Sang kusir pun segera menghentikan keretanya di depan rumah tetangga Aurora. Jarak rumah gadis itu juga sudah sangat dekat. Hanya tinggal beberapa meter saja.
"Kamu hati-hati ya. Ingat, panggil saja aku jika terjadi sesuatu," perintah pria itu.
"Iya, Kai. Tidak akan ada hal buruk yang akan terjadi lagi. Karena aku sekarang Aurora yang kuat dan berani bukan Aurora yang lemah lagi," ucap Aurora seraya tersenyum manis. "Aku turun, Kai."
Gadis itu menjulurkan kakinya, menapak pada tanah jalanan yang penuh dengan kerikil. Aurora melambaikan tangannya kemudian kereta kuda yang membawa Kai melaju cepat meninggalkan tempat itu.

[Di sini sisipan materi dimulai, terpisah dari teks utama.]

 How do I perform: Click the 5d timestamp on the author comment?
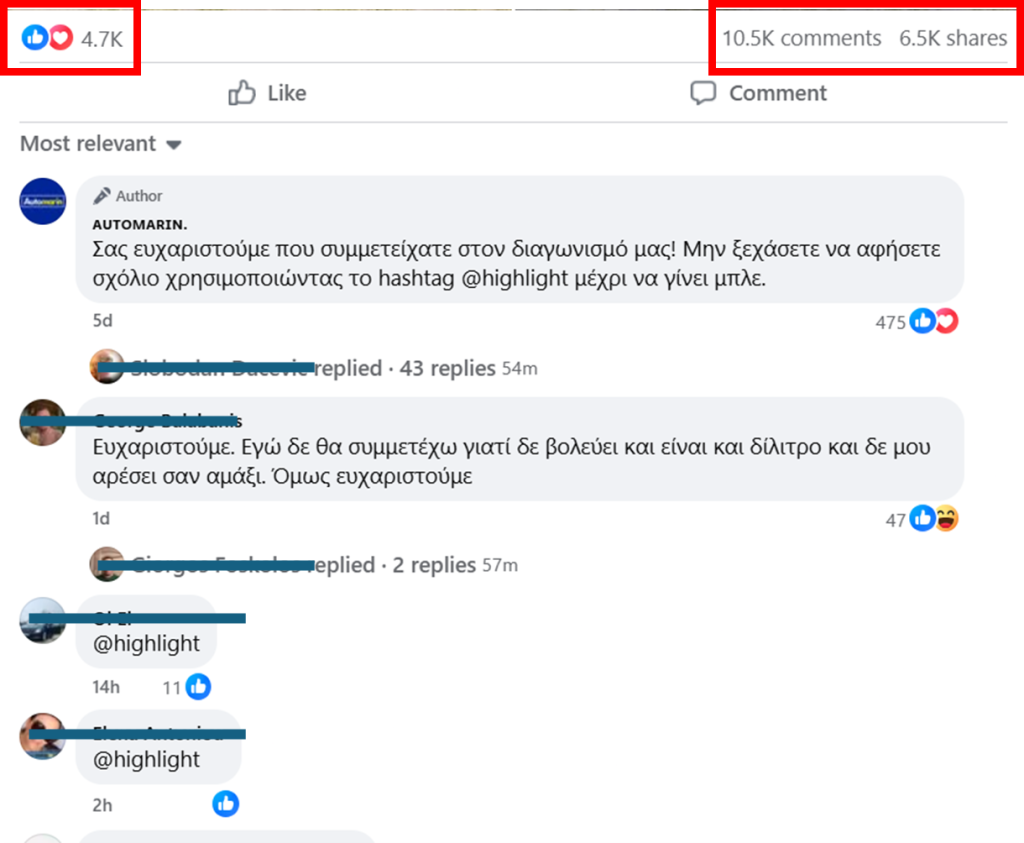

"Huft!" Gadis itu menguatkan hatinya lagi.Sebentar lagi, ia akan masuk ke dalam rumah yang hampir seluruh penghuninya adalah monster yang mengerikan. Yaitu para saudaranya yang sanggup melakukan apa pun demi keinginan mereka. Ia harus siap lahir dan batin.
"Aurora!" Sebuah teriakan yang menyeramkan menyapa telinga gadis itu.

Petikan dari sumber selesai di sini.